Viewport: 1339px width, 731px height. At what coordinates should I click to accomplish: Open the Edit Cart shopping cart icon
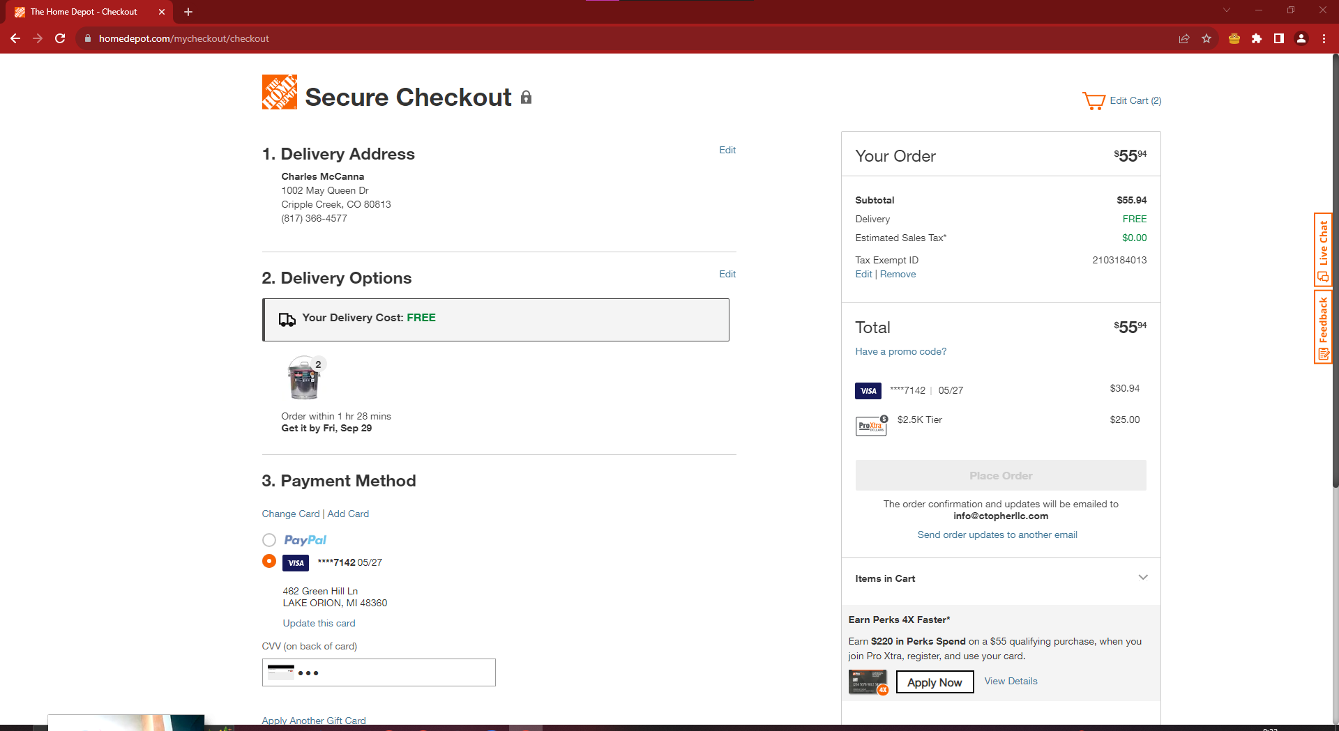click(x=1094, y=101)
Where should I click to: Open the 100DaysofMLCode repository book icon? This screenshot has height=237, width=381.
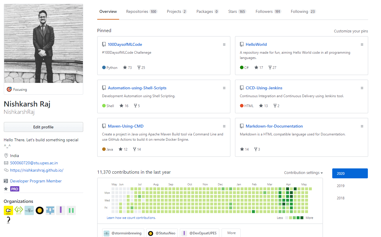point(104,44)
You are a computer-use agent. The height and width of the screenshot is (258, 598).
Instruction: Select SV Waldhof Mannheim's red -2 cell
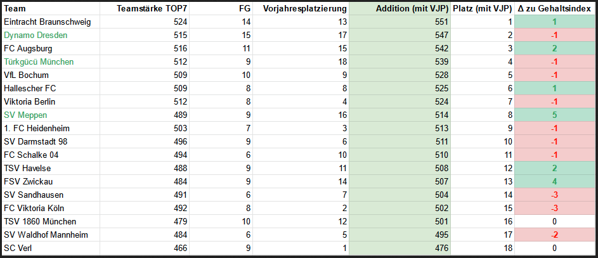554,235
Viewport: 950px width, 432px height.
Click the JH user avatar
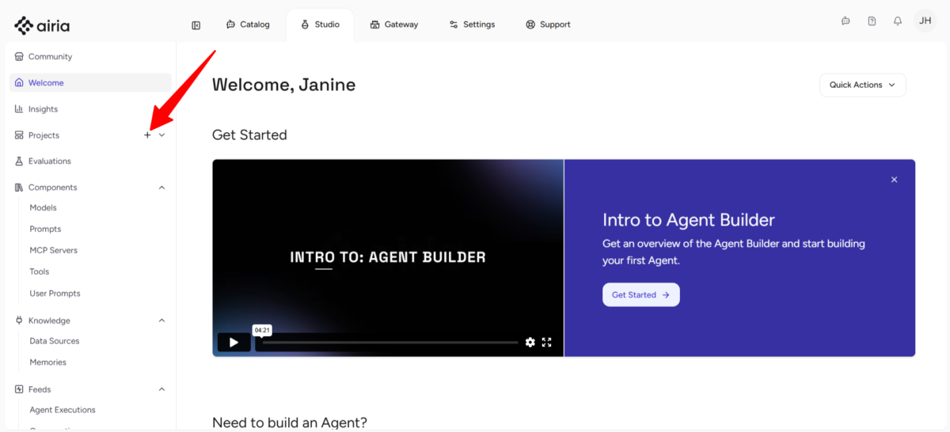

------------------------------------------------------------

The required output is every line from the one containing "Viewport: 950px width, 432px height." through the last line of the records, inclusive, reproduced exactly and without pictures.

Response area:
Viewport: 950px width, 432px height.
Click the JH user avatar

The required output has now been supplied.